When I last wrote about the site at the end of January, I mentioned that I’d installed an activity monitor. Logging is not a standard feature of WordPress, so you’ll need a plugin. The one I chose is the Aryo Activity Log. It’s now been running for two months, and I have drawn a number of conclusions. The information below uses data gathered since January 31st 2016. The conclusions are:
Updates are frequent, so don’t ignore them
In two months there have been two core updates, and 16 plugin updates. If we extrapolate that out to cover a three year period, it means there will be 36 core updates and 288 plugin updates. The reason for quoting a three year time period is that many WordPress sites are created and then never updated. If we conservatively assumed that 10% of patches fix a major security flaw, then after three years, there will be over 30 major vulnerabilities that can be exploited.
It would appear that the WordPress developers have considered this too. One of the core updates was automatically installed. Plugin updates though remain at the control of the site administrator, so it is your responsibility to log in on a regular basis – at least once per week, and install them. If your site is particularly heavily used, then you should have a mirrored test domain where you can try the change out. Finally, don’t forget to implement a maintenance window, as the updates may impact on the availability of your site.
Strong passwords, or multi-factor auth is critical
In two months, the log has recorded 6500 failed logins.
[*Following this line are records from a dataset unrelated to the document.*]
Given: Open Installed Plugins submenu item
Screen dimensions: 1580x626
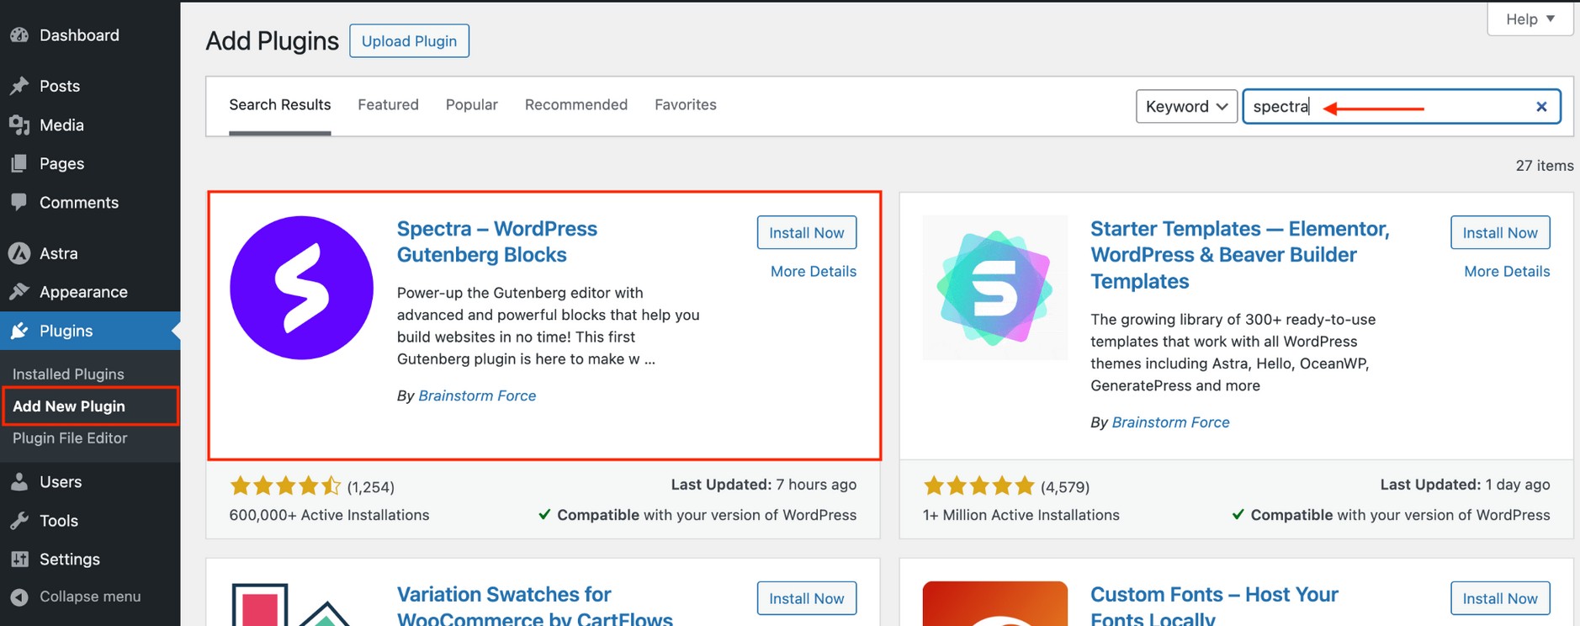Looking at the screenshot, I should coord(68,374).
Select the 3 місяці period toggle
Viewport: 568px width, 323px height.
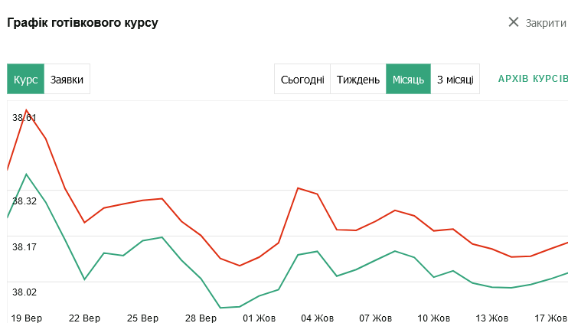tap(455, 79)
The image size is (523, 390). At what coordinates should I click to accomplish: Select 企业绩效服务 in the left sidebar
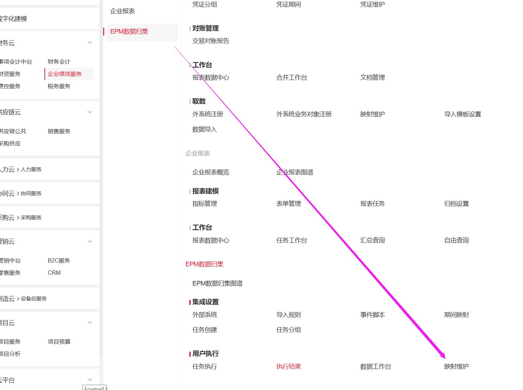tap(65, 74)
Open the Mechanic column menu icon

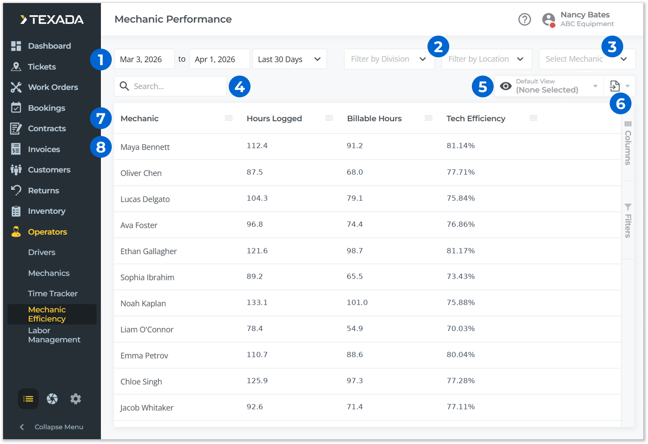click(x=229, y=118)
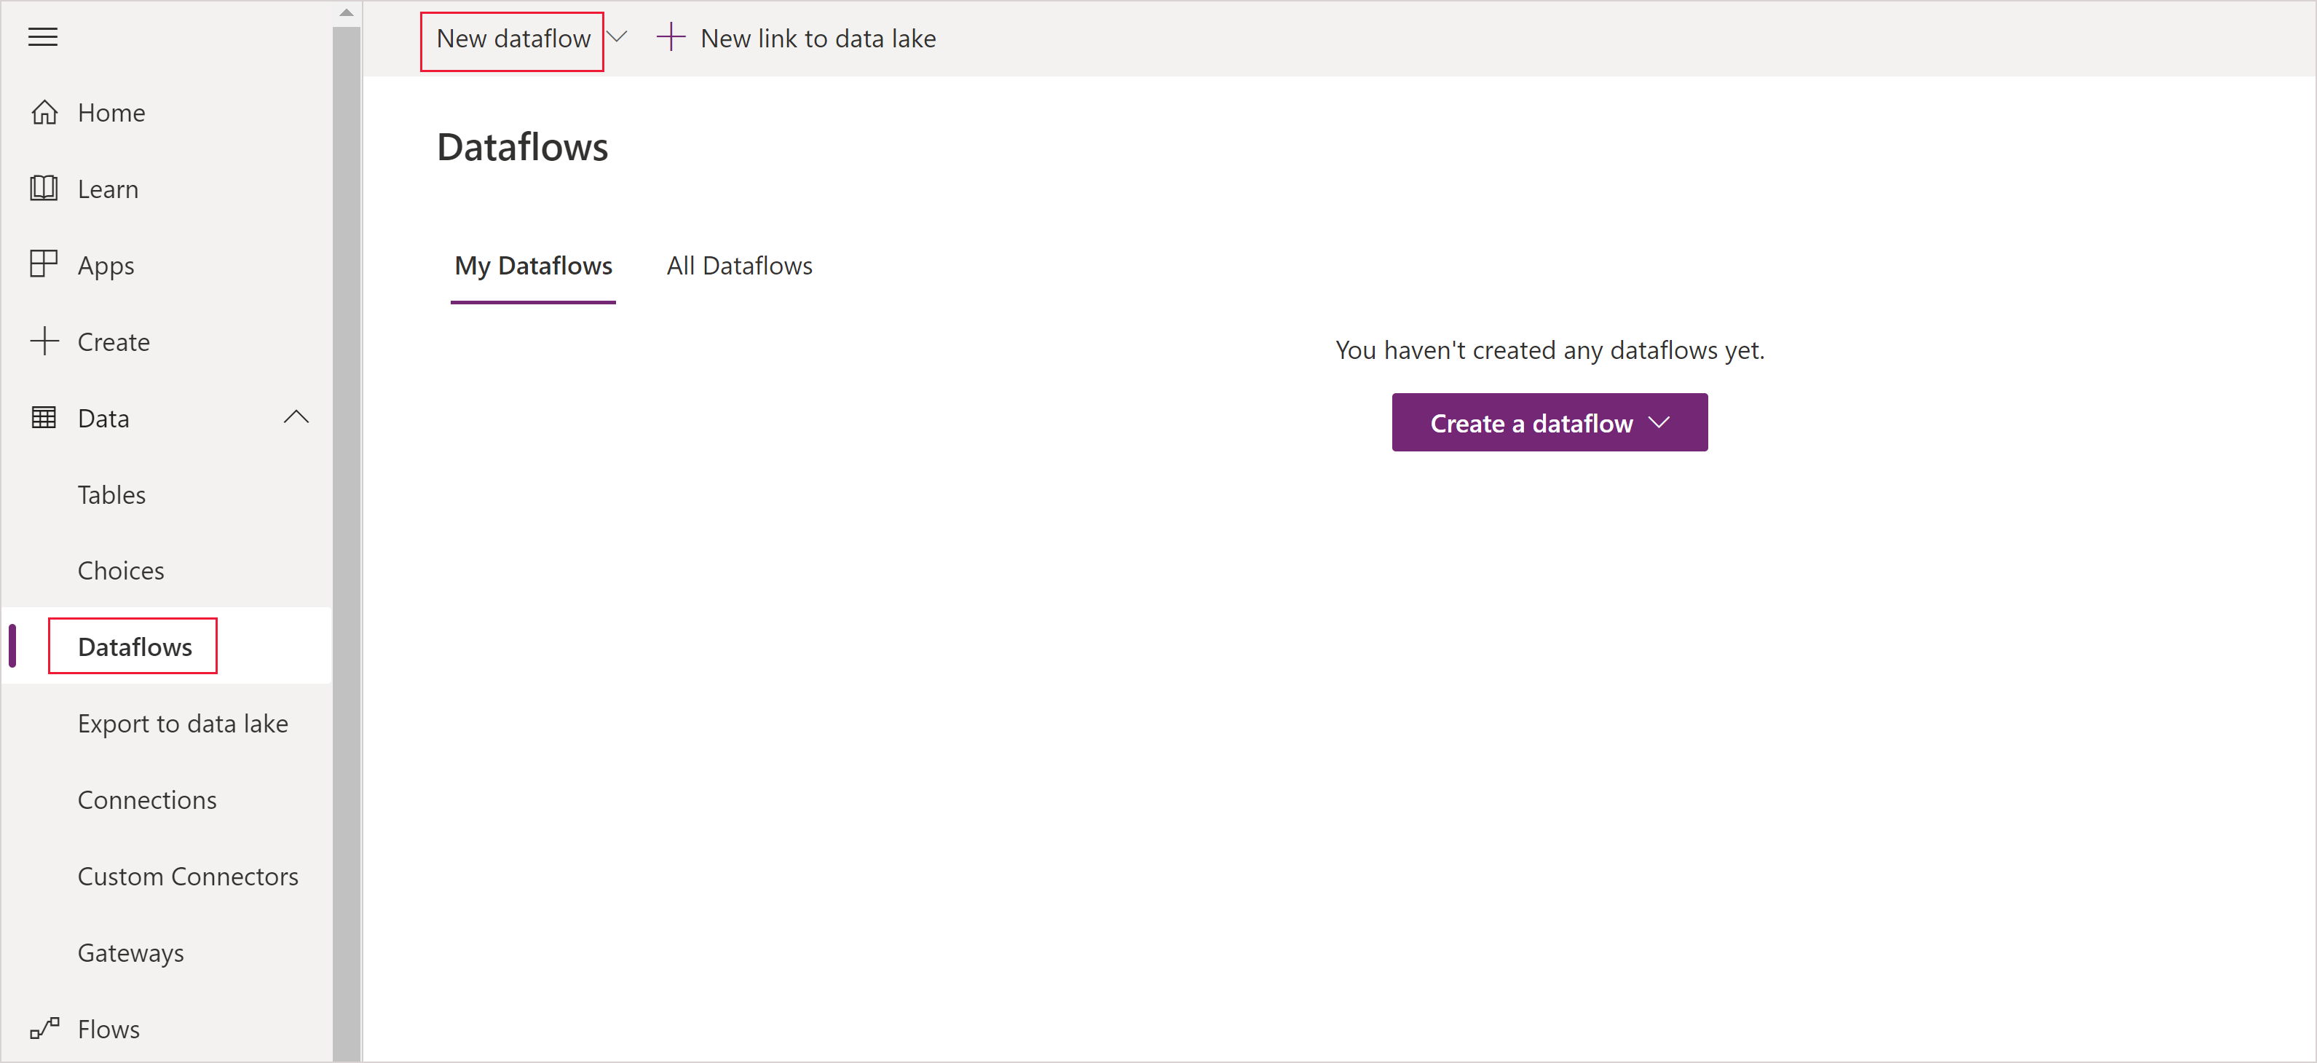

Of those, less than 50 are genuine incorrect passwords by a valid user. The rest are people or bots attempting to log in using a variety of usernames, most of which appear to be common administrative names, or variants of the site name or author names. While obscurity should never be your only line of defence, you can help by not using usernames such as admin, or in my case, callam. Make sure you use strong passwords, if you’re not sure what this means, take a look at a previous article I wrote on the subject.
Here’s probably a good time to say that doing backups of the site should be a routine activity. The frequency of backups depends on the site. CallamMcMillan.com is backed up once a month. If you want to post several articles per day then you’re going to want to consider backing up the site daily or weekly. Depending on your hosting setup, you may do the backups in different ways. As a small low-traffic site. I perform a regular full backup of the server which includes the files and databases. On bigger sites this won’t be practical, so instead you’d back up the database only and the file system when you apply updates. Remember though, it’s the database you can’t lose. If you had to rebuild the site from an old file copy, all you would lose is the updates applied.
On the subject of multi-factor authentication, if you can, get it and use it. I would love to recommend a plugin, but it depends on the needs of your site. Not all of them are the same and every website has slightly different needs. So pick one that works how you need it to.
An Activity Log is a crucial addition
I am surprised that WordPress does not come with built-in logging. The ability to understand the actions being taken on your site is a crucial tool in ensuring that the site runs well. An activity log can give you advanced notification of security attacks and a general history of how your site is running.